WRITTEN TASKS >>
(A) Quote the passage on French tax exiles in full, word for word.
(B) Print the entries exactly, starting with the line that contains "ARTICOLI NATALIZI (429, 189)" and going on through the last line of the entries, with both of those lines included and nothing else.

The news has spawned a separate news story involving the left-wing newspaper Libération whose front page headline on Monday Casse-toi riche con! provoked amusement among some, disapproval from others. (Inspired, of course, by Nicolas Sarkozy’s Casse-toi pauvre con at the Paris Agriculture Show in 2008, captured on camera and immortalised on Youtube.)

Arnault’s lawyer has announced that he is suing the paper.

Reuters

The whole business has fuelled renewed debate over French tax laws - whether they are fair and sensible and whether they are symbolic or genuinely effective.

Britain’s Prime Minister David Cameron embarrassed President Hollande when he declared gleefully in June, that he would roll out the red carpet for all the French people he expected to head to London to avoid Hollande’s new tax measures, which famously include a 75 per cent tax for those whose annual income exceeds a million Euros.

European Affairs minister Bernard Cazeneuve retorted that the patriotic rich would do no such thing - though just in case, he hopes to make bi lateral tax arrangements with key countries to limit any exodus.

But it may be too late.

In today’s Libération, an unnamed banker tells the paper that “everybody is leaving…those who no longer work are heading to Belgium and Switzerland, those who work go to Britain, where the tax system is more sympathetic.”

It’s difficult to collect accurate statistics but it is estimated that among the 200,000 French people living in Belgium, around 5,000 are tax exiles.

Around 1500 to 2000 people, including several top sportspeople and film and television stars, live in Switzerland for tax reasons, and the Swiss magazine Bilan lists 44 French people among the 300 wealthiest in the country.

 

 In tough economic times there is little appreciation in any country for the super-rich who try to pay less into state coffers, when many poorer people are being asked to endure hardships.

RECORDS SHOWN >>

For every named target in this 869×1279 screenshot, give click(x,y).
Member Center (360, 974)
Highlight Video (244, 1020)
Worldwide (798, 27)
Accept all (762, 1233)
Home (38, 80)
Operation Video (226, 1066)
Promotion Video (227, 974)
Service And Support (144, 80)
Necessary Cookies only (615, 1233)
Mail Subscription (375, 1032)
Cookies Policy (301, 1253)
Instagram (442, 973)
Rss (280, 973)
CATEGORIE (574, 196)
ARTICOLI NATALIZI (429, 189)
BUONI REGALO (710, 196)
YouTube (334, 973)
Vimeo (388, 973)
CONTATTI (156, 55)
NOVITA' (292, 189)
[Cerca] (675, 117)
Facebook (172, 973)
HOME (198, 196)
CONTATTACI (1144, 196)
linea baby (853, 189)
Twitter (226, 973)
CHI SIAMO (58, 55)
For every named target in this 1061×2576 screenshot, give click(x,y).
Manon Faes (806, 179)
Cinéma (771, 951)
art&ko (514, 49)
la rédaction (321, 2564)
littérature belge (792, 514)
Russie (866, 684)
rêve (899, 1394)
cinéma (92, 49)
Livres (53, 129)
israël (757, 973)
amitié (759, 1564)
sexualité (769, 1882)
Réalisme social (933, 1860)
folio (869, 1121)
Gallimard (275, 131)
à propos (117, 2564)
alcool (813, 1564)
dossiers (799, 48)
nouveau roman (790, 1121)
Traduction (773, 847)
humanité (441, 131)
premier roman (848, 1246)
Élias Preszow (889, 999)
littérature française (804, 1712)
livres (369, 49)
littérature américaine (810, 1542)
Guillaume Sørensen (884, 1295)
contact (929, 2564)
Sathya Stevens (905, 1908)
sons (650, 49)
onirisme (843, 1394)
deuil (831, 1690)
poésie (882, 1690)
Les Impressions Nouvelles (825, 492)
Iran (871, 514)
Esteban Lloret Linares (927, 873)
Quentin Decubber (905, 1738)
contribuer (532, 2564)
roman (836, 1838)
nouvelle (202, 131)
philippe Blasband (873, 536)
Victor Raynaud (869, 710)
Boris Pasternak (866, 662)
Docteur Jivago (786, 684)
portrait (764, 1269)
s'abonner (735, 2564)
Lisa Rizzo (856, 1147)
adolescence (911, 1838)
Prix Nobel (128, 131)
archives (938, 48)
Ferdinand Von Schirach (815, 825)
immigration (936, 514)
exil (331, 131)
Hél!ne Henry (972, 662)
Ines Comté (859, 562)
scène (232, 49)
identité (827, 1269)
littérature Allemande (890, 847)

RESULTS OF THE TASKS >>
(A)
The news has spawned a separate news story involving the left-wing newspaper Libération whose front page headline on Monday Casse-toi riche con! provoked amusement among some, disapproval from others. (Inspired, of course, by Nicolas Sarkozy’s Casse-toi pauvre con at the Paris Agriculture Show in 2008, captured on camera and immortalised on Youtube.)

Arnault’s lawyer has announced that he is suing the paper.

Reuters

The whole business has fuelled renewed debate over French tax laws - whether they are fair and sensible and whether they are symbolic or genuinely effective.

Britain’s Prime Minister David Cameron embarrassed President Hollande when he declared gleefully in June, that he would roll out the red carpet for all the French people he expected to head to London to avoid Hollande’s new tax measures, which famously include a 75 per cent tax for those whose annual income exceeds a million Euros.

European Affairs minister Bernard Cazeneuve retorted that the patriotic rich would do no such thing - though just in case, he hopes to make bi lateral tax arrangements with key countries to limit any exodus.

But it may be too late.

In today’s Libération, an unnamed banker tells the paper that “everybody is leaving…those who no longer work are heading to Belgium and Switzerland, those who work go to Britain, where the tax system is more sympathetic.”

It’s difficult to collect accurate statistics but it is estimated that among the 200,000 French people living in Belgium, around 5,000 are tax exiles.

Around 1500 to 2000 people, including several top sportspeople and film and television stars, live in Switzerland for tax reasons, and the Swiss magazine Bilan lists 44 French people among the 300 wealthiest in the country.

 

 In tough economic times there is little appreciation in any country for the super-rich who try to pay less into state coffers, when many poorer people are being asked to endure hardships.

(B)
ARTICOLI NATALIZI (429, 189)
BUONI REGALO (710, 196)
YouTube (334, 973)
Vimeo (388, 973)
CONTATTI (156, 55)
NOVITA' (292, 189)
[Cerca] (675, 117)
Facebook (172, 973)
HOME (198, 196)
CONTATTACI (1144, 196)
linea baby (853, 189)
Twitter (226, 973)
CHI SIAMO (58, 55)
For every named target in this 1061×2576 screenshot, give click(x,y).
Manon Faes (806, 179)
Cinéma (771, 951)
art&ko (514, 49)
la rédaction (321, 2564)
littérature belge (792, 514)
Russie (866, 684)
rêve (899, 1394)
cinéma (92, 49)
Livres (53, 129)
israël (757, 973)
amitié (759, 1564)
sexualité (769, 1882)
Réalisme social (933, 1860)
folio (869, 1121)
Gallimard (275, 131)
à propos (117, 2564)
alcool (813, 1564)
dossiers (799, 48)
nouveau roman (790, 1121)
Traduction (773, 847)
humanité (441, 131)
premier roman (848, 1246)
Élias Preszow (889, 999)
littérature française (804, 1712)
livres (369, 49)
littérature américaine (810, 1542)
Guillaume Sørensen (884, 1295)
contact (929, 2564)
Sathya Stevens (905, 1908)
sons (650, 49)
onirisme (843, 1394)
deuil (831, 1690)
poésie (882, 1690)
Les Impressions Nouvelles (825, 492)
Iran (871, 514)
Esteban Lloret Linares (927, 873)
Quentin Decubber (905, 1738)
contribuer (532, 2564)
roman (836, 1838)
nouvelle (202, 131)
philippe Blasband (873, 536)
Victor Raynaud (869, 710)
Boris Pasternak (866, 662)
Docteur Jivago (786, 684)
portrait (764, 1269)
s'abonner (735, 2564)
Lisa Rizzo (856, 1147)
adolescence (911, 1838)
Prix Nobel (128, 131)
archives (938, 48)
Ferdinand Von Schirach (815, 825)
immigration (936, 514)
exil (331, 131)
Hél!ne Henry (972, 662)
Ines Comté (859, 562)
scène (232, 49)
identité (827, 1269)
littérature Allemande (890, 847)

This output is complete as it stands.